* _EXERCISE BRIEF_
Which lines run from the start of the data below to the line containing "2023 (941, 549)"? Set them down exactly, with none added.

* _EXERCISE DATA_
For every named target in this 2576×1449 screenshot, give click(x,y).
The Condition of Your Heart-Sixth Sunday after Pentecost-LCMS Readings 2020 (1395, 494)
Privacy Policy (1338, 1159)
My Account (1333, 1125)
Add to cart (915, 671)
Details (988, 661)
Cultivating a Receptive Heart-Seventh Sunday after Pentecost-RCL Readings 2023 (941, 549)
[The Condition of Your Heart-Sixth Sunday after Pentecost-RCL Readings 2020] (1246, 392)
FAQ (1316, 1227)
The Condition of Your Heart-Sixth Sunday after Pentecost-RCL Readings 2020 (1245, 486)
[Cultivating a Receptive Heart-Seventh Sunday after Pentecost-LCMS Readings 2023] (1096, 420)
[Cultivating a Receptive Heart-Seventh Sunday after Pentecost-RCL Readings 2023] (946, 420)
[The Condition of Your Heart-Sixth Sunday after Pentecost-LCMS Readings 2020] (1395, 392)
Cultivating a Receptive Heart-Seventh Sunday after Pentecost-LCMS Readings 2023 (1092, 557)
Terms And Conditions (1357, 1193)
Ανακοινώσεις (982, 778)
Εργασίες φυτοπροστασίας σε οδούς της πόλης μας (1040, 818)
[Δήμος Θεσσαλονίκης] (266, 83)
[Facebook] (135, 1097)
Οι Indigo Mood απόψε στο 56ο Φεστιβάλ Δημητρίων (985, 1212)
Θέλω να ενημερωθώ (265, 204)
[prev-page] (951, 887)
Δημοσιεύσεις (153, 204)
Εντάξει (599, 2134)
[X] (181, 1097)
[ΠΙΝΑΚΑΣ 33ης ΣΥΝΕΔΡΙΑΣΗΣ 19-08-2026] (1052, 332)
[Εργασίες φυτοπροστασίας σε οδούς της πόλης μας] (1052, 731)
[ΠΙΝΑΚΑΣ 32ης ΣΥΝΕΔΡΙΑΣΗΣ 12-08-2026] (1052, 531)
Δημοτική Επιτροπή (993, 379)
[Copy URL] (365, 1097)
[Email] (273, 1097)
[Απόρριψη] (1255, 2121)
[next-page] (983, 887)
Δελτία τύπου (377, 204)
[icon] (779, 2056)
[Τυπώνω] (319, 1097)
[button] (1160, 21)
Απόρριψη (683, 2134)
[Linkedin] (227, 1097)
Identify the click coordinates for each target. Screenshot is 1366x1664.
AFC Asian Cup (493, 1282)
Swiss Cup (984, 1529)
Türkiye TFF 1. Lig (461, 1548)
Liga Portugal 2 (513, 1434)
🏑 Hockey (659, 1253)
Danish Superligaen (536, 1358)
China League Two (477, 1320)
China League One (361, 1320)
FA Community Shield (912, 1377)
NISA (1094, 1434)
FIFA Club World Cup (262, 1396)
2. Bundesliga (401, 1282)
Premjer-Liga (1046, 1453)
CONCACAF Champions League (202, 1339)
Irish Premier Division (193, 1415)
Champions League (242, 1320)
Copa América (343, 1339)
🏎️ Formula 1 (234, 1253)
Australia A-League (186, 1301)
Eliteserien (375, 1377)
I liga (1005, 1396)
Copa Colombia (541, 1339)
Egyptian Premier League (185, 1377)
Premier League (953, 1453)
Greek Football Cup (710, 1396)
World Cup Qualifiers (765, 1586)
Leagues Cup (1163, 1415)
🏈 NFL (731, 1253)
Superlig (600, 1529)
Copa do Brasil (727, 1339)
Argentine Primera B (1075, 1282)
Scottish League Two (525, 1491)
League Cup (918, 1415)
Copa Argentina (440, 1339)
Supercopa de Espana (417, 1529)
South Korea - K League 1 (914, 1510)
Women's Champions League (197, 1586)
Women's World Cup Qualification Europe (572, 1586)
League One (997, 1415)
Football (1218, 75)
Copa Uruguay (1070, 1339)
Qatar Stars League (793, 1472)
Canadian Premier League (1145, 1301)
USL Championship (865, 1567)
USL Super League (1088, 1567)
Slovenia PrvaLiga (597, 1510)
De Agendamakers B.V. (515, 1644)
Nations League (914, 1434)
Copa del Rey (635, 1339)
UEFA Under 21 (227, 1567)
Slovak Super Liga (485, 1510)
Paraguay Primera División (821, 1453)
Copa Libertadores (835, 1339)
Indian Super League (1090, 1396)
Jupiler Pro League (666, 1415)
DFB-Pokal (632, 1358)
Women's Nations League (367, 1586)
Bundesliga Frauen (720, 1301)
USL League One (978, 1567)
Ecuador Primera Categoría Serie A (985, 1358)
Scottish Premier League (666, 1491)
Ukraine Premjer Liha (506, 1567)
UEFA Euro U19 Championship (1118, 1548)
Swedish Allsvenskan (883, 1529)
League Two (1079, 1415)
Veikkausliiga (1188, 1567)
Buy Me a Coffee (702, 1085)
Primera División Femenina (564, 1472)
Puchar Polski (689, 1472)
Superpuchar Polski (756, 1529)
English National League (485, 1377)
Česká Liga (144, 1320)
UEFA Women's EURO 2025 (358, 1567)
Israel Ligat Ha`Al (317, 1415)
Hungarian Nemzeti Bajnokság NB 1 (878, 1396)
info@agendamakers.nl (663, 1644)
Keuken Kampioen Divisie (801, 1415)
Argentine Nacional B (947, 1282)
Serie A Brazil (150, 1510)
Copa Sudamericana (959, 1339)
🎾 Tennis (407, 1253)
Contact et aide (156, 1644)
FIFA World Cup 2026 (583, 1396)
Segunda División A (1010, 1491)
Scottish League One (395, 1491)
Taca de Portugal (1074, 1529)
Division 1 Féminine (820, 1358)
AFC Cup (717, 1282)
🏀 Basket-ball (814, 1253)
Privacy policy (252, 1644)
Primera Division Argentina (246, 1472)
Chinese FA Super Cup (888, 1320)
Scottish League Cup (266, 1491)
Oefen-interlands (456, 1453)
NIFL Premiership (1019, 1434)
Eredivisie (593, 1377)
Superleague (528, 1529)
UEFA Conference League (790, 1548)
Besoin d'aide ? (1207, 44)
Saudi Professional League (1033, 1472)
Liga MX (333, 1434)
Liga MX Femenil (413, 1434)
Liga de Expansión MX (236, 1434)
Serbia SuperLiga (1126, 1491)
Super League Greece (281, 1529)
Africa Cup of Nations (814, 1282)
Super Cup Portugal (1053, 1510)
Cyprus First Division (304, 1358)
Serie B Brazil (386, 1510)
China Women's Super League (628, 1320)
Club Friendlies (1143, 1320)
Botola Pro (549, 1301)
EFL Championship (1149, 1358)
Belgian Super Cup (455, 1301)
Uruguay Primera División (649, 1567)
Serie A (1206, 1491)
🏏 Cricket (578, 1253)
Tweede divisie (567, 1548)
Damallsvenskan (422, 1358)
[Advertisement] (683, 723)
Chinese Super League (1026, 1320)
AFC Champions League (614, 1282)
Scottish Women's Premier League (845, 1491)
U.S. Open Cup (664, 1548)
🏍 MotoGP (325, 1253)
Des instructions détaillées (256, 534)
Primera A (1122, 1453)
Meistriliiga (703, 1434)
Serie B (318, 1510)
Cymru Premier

* _SOLUTION TO THE EXERCISE_
For every named target in this 2576×1449 screenshot, give click(x,y).
The Condition of Your Heart-Sixth Sunday after Pentecost-LCMS Readings 2020 (1395, 494)
Privacy Policy (1338, 1159)
My Account (1333, 1125)
Add to cart (915, 671)
Details (988, 661)
Cultivating a Receptive Heart-Seventh Sunday after Pentecost-RCL Readings 2023 (941, 549)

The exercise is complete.